Giuliani confirmed that she donated to the Freedom Convoy through GiveSendGo, a Christian-owned crowdfunding site that became the go-to place to aid the anti-mandate protesters after the larger GoFundMe shut down their fundraiser and said it would give the money to causes that it deemed palatable (GoFundMe has since relented under widespread condemnation). Giuliani also confirmed that she brought food to the protestors –  but now claims she regrets helping them.

“In retrospect, it was bad judgment, but does that mean that people have a right to threaten our staff? Does it mean people have the right to threaten to throw bricks through our window and to threaten my family? We made a mistake. Who could have anticipated it?” she said.

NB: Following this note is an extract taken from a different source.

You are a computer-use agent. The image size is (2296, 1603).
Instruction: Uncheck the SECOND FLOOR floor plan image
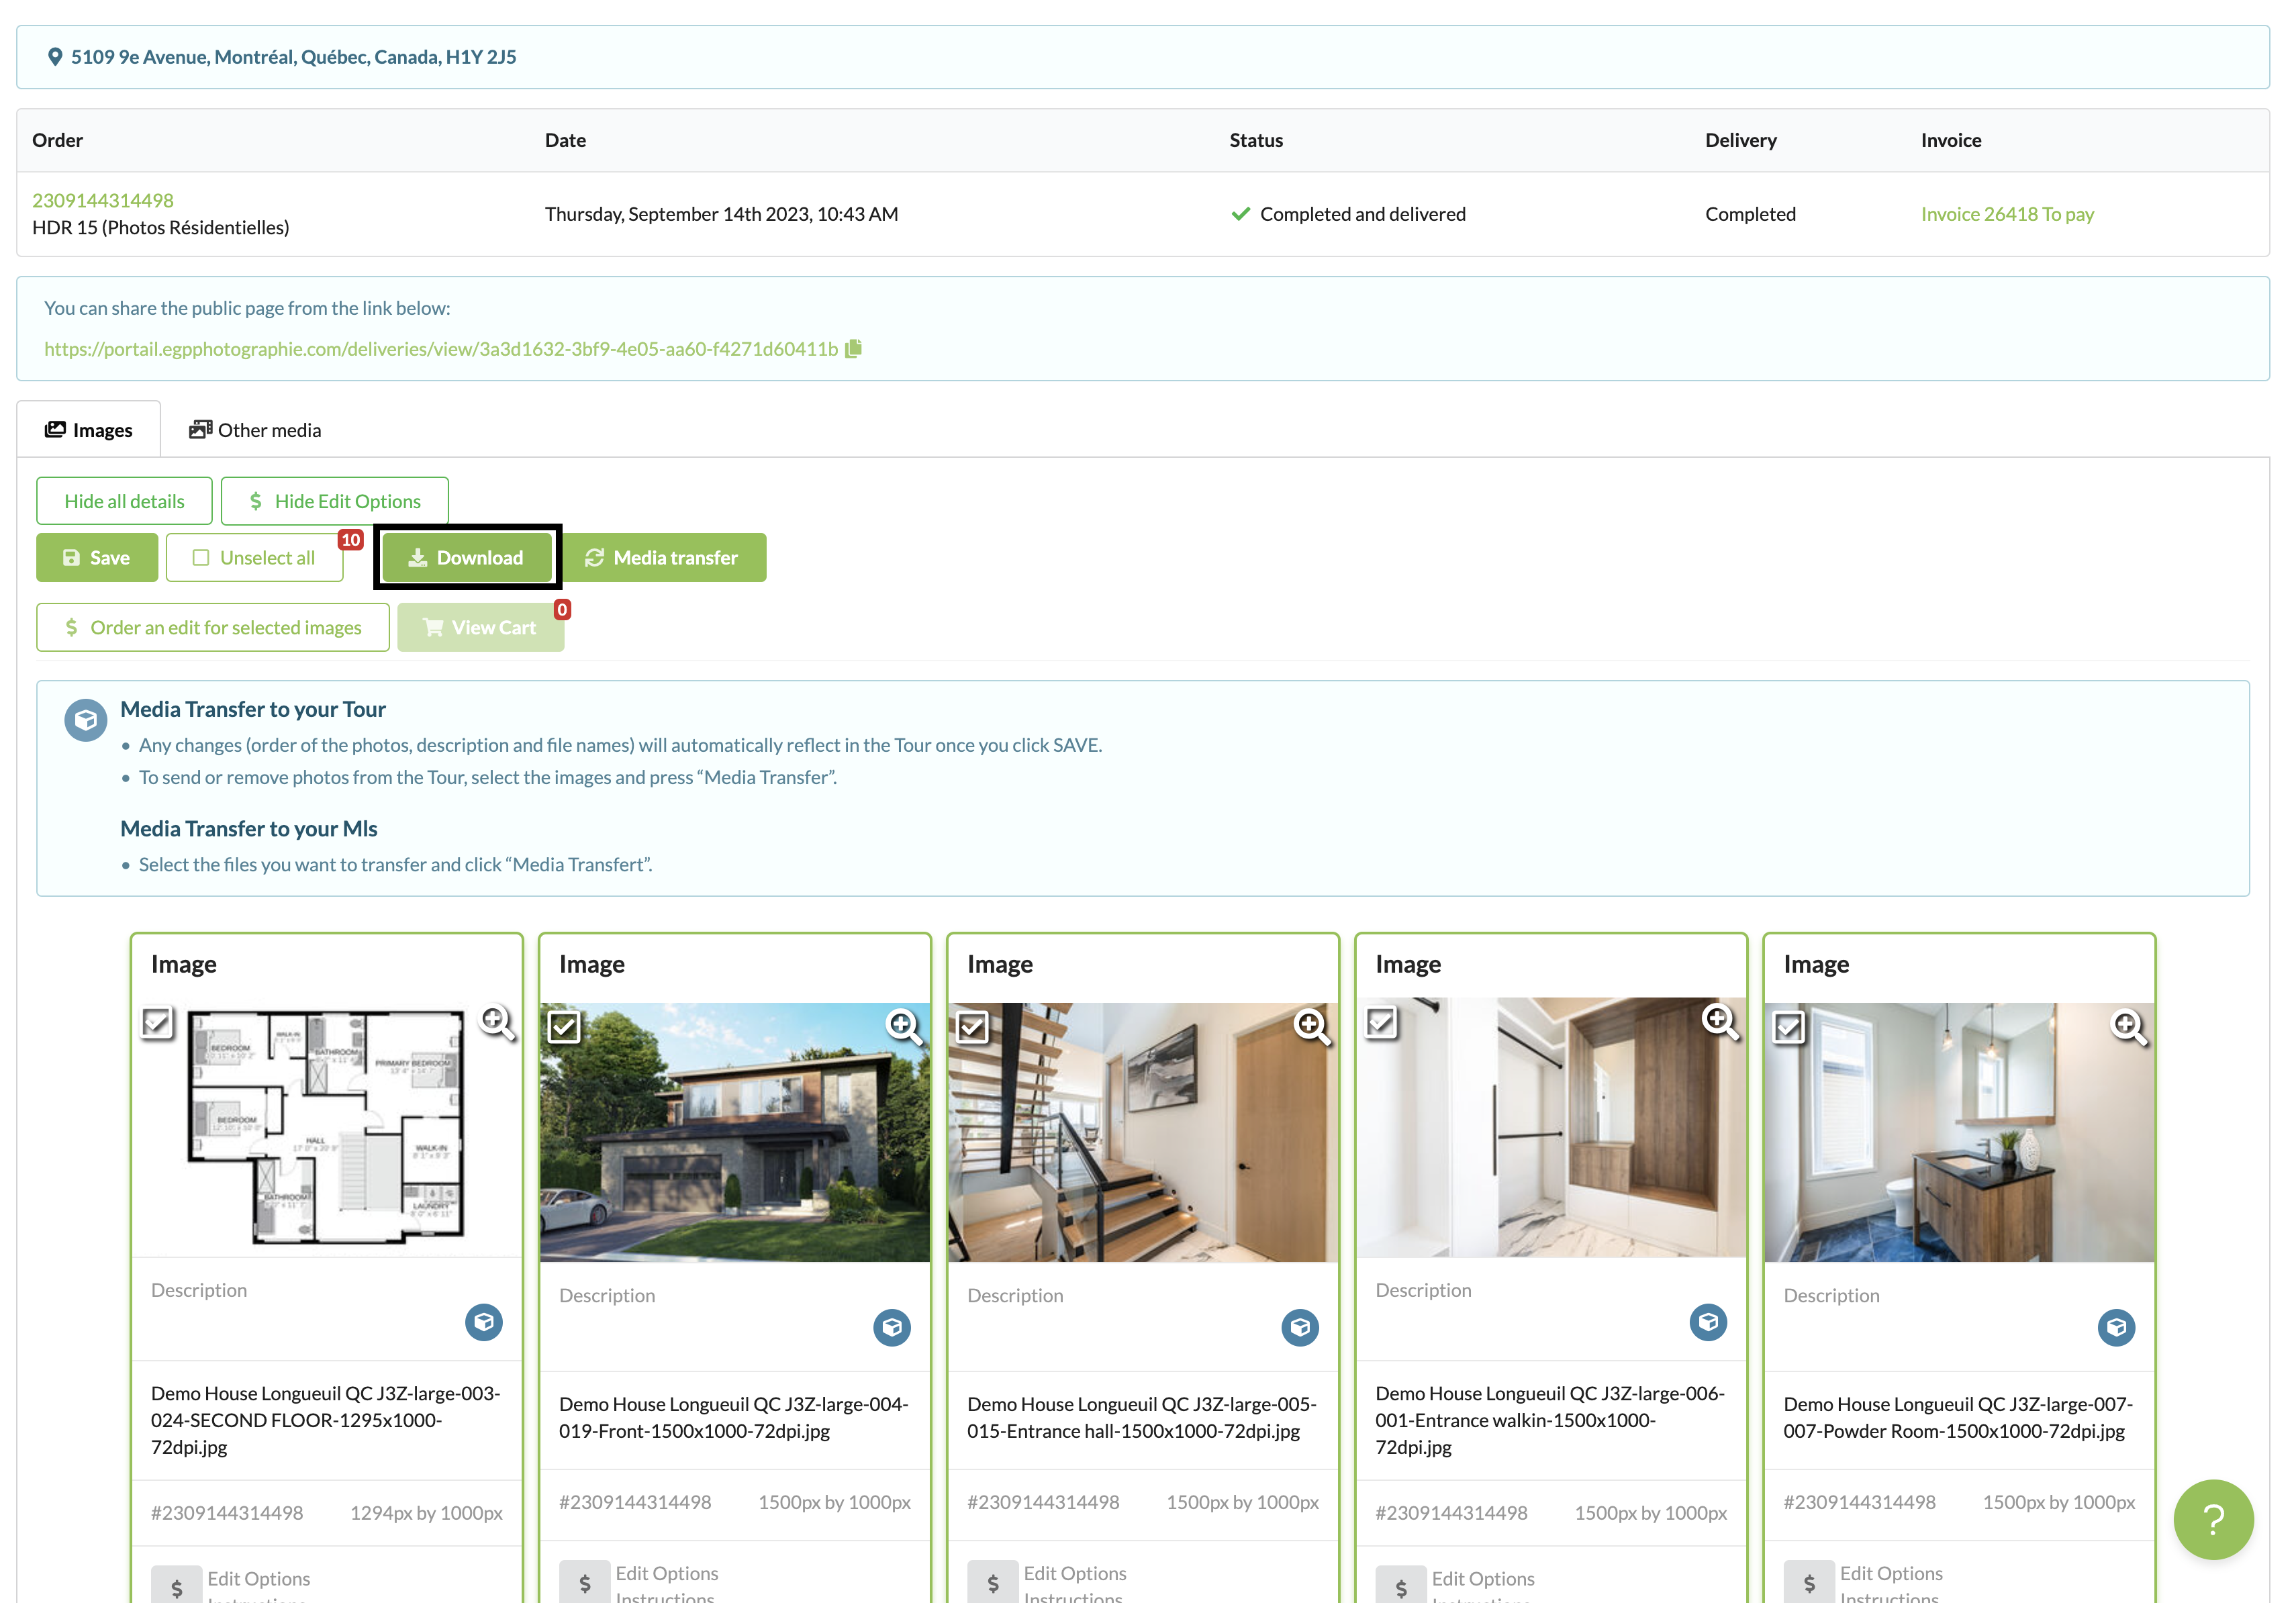[x=157, y=1022]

Others, like Vicki Dutton and her husband, are also concerned about possible reprisals after their names appeared in the list of nearly 93,000 people, which allegedly included personal information such as emails and postal codes.

“We’re not ashamed of the donation, but what we’re worried about is being targeted by people who find hate in this, and I don’t think there should be hate in a peaceful movement,” Dutton told the Toronto Sun newspaper in an interview.

Vicki’s husband David suggested that the Canadian government or police may have had a role in the hack of the GiveSendGo list, saying, “I feel very frightened of my government right now, and no one really shouldn’t have to feel frightened of the government,” noting the fact leftist Prime Minister Justin Trudeau has invoked emergency powers through the never-before-used Emergencies Act.

The alleged GiveSendGo donor list has been spread across various social media platforms, including Twitter, despite Twitter’s alleged policy against the spread of hacked materials.

Gerald Butts, a former top advisor to Prime Minister Trudeau who resigned amid a corruption scandal in 2019, quote-tweeted one of the accounts spreading the donor information, writing, “Quite the list of #GiveSendGo donors from Toronto. A Ford Government staffer and a bunch of @UofT faculty & students jump out.”

“If you donate to a political campaign in Canada, your name and donation are published, by law. But these guys think you should be able to donate to an insurrection anonymously? Give me a break,” Butts later stated after being confronted by another user.

The Freedom Convoy protests nationwide have been overwhelmingly peaceful, resulting in a small number of arrests for “mischief.” In some areas, footage of police embracing protesters, rather than conflict, has surfaced.